KABAR tentang meninggalnya seorang sahabat, tidak pernah tak mengejutkan dan menyedihkan. Itulah yang terjadi pagi ini (Jumat, 9/9) ketika membaca postingan Ilham Bintang. Ilham mengabarkan bahwa Tarman Azzam, seorang jurnalis senior, telah berpulang. Tarman merupakan sahabat sekaligus sainganku.
Saya menyebut hubungan kami seperti itu, karena realitanya memang demikian.
Sebagai wartawan, kami bersahabat tetapi dalam beberapa hal saling bersaing. Dan persaingan, bukan sekedar bersaing yang melibatkan diri kami berdua. Tapi ikut serta lembaga tempat kami bekerja.
Kami berdua, sama-sama merupakan wartawan produk Orde Baru (rezim Soeharto). Status dan latar belakang ini membuat kami berdua memiliki cara pandang tersendiri tentang dunia pers.
Tidak berarti lebih memuji era Orde Baru. Tapi dalam satu percakapan, terlontar kata-kata yang sama bahwa pada intinya kami sama-sama beranggapan, di balik banyaknya hambatan untuk mengembangkan demokrasi melalui kebebasan pers, tetapi era Orde Baru tetap menyisakan banyak pembelajaran yang bermanfaat.
Wartawan memang tidak bebas berkarya. Tetapi wartawan juga tidak sembarangan membuat berita yang diformat dan diframe.
Dalam penyajian berita, liputan atau analisa - tidak sekedar bebas tapi juga dibarengi oleh rasa tanggung jawab.
Sebaliknya kendati kami sama-sama produk Orde Baru, tapi di masa itu pula, kami bersaing ketat.
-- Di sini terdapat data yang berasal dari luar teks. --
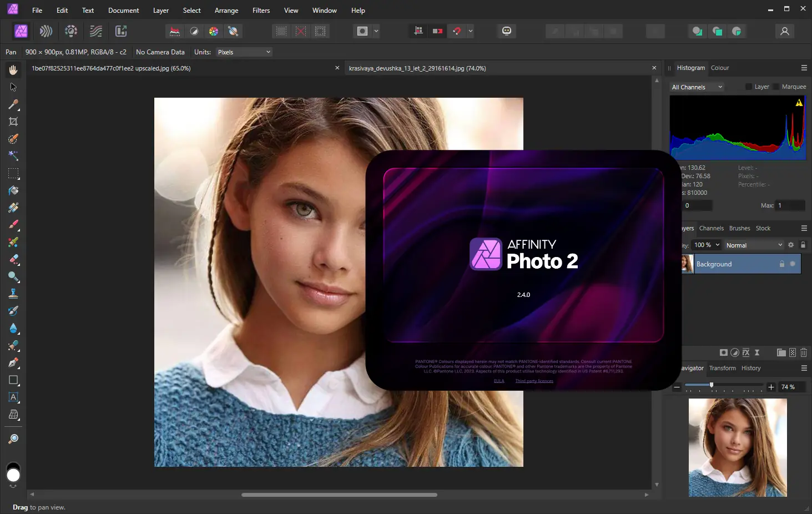Choose the Rectangle shape tool
Image resolution: width=812 pixels, height=514 pixels.
[13, 380]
Hanya saja persaingan kami itu terbatas tetap dalam lingkup profesional dan bisnis.
Di luar itu kami tetap sebagai sahabat, termasuk keluarga.
Sebagai profesional kami berdua mengawali karir di harian yang sama-sama diterbitkan di sore hari. Tarman di harian "Terbit" saya di harian "Sinar Harapan".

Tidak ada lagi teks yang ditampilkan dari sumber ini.